▶ _EXERCISE TASK_: Count the lines in the rows below that contain the string "Close", and reply with that number alone.

--- BEGIN ---

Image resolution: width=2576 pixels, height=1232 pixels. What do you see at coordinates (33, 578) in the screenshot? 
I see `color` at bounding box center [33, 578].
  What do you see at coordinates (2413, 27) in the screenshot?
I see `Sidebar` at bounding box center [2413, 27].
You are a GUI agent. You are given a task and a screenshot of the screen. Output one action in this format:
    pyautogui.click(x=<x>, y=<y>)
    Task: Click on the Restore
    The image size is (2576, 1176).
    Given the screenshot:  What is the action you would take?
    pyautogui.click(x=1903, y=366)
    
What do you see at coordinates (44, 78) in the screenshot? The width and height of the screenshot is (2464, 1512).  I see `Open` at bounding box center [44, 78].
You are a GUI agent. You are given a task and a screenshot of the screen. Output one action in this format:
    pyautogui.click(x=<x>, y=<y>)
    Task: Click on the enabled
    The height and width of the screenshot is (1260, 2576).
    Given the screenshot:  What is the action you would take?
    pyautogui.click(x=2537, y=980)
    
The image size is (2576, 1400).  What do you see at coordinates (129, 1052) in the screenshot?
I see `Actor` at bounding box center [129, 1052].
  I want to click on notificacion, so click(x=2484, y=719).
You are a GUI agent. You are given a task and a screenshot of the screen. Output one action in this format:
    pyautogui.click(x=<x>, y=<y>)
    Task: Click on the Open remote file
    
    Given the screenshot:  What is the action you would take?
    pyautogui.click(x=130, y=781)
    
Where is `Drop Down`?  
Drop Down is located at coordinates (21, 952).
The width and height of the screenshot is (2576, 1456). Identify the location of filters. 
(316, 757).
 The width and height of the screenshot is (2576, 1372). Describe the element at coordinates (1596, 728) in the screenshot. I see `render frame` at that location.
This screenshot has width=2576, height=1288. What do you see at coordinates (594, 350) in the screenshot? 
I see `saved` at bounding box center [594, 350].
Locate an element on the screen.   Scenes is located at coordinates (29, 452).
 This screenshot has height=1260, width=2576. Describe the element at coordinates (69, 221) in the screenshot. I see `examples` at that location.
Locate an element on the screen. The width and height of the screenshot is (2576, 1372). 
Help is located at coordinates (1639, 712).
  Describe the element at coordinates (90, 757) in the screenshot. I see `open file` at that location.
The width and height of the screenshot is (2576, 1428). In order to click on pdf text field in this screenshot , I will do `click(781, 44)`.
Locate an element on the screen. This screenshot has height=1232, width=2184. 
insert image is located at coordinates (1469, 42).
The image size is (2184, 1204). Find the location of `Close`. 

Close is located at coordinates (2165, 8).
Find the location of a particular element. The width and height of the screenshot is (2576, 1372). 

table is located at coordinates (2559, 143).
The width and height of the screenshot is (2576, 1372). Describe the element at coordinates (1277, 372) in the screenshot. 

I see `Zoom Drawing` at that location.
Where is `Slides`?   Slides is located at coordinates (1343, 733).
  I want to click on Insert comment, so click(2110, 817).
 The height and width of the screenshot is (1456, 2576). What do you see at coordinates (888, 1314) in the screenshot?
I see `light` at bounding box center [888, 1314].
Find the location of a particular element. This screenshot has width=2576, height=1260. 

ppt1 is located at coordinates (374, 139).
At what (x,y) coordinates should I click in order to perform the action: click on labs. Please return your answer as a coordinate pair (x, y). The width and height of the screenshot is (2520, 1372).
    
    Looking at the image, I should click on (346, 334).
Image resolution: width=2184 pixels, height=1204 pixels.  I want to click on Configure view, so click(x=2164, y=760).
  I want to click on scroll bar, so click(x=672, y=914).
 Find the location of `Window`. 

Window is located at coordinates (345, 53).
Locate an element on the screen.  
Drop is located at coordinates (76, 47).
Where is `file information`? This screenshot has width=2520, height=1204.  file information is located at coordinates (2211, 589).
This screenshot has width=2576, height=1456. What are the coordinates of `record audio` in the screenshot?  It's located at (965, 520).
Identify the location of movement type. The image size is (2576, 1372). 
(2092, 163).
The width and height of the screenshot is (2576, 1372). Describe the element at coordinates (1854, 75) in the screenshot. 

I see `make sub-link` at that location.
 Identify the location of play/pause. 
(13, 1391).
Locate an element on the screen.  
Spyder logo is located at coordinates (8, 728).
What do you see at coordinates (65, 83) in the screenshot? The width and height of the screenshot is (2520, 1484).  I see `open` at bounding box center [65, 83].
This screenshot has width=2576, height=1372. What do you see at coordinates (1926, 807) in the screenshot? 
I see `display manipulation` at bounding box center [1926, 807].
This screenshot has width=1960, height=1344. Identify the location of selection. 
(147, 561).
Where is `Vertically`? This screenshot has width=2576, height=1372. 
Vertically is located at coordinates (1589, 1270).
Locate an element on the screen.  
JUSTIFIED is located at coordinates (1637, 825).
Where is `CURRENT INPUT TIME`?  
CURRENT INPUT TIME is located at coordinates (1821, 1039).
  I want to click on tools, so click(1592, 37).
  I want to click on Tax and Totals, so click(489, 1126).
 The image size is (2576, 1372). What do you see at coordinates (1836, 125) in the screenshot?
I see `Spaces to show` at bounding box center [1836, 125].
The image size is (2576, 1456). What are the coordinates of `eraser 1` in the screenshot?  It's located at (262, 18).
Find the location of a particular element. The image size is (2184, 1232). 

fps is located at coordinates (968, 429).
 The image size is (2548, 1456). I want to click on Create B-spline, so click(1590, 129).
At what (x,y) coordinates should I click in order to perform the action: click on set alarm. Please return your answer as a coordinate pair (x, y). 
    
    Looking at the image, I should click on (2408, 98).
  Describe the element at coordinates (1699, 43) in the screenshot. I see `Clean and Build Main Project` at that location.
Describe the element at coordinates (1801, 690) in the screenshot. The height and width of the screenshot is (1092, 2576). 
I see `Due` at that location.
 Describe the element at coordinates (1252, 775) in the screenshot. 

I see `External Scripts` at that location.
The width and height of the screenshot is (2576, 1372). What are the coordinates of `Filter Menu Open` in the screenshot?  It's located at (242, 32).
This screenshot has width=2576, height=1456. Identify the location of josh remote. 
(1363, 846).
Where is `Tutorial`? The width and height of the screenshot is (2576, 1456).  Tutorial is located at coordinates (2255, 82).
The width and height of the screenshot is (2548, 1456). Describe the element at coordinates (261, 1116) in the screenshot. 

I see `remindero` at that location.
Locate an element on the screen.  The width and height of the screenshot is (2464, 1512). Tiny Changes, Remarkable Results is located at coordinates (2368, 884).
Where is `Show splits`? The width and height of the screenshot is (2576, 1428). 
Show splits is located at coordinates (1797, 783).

--- END ---

▶ _ANSWER_: 2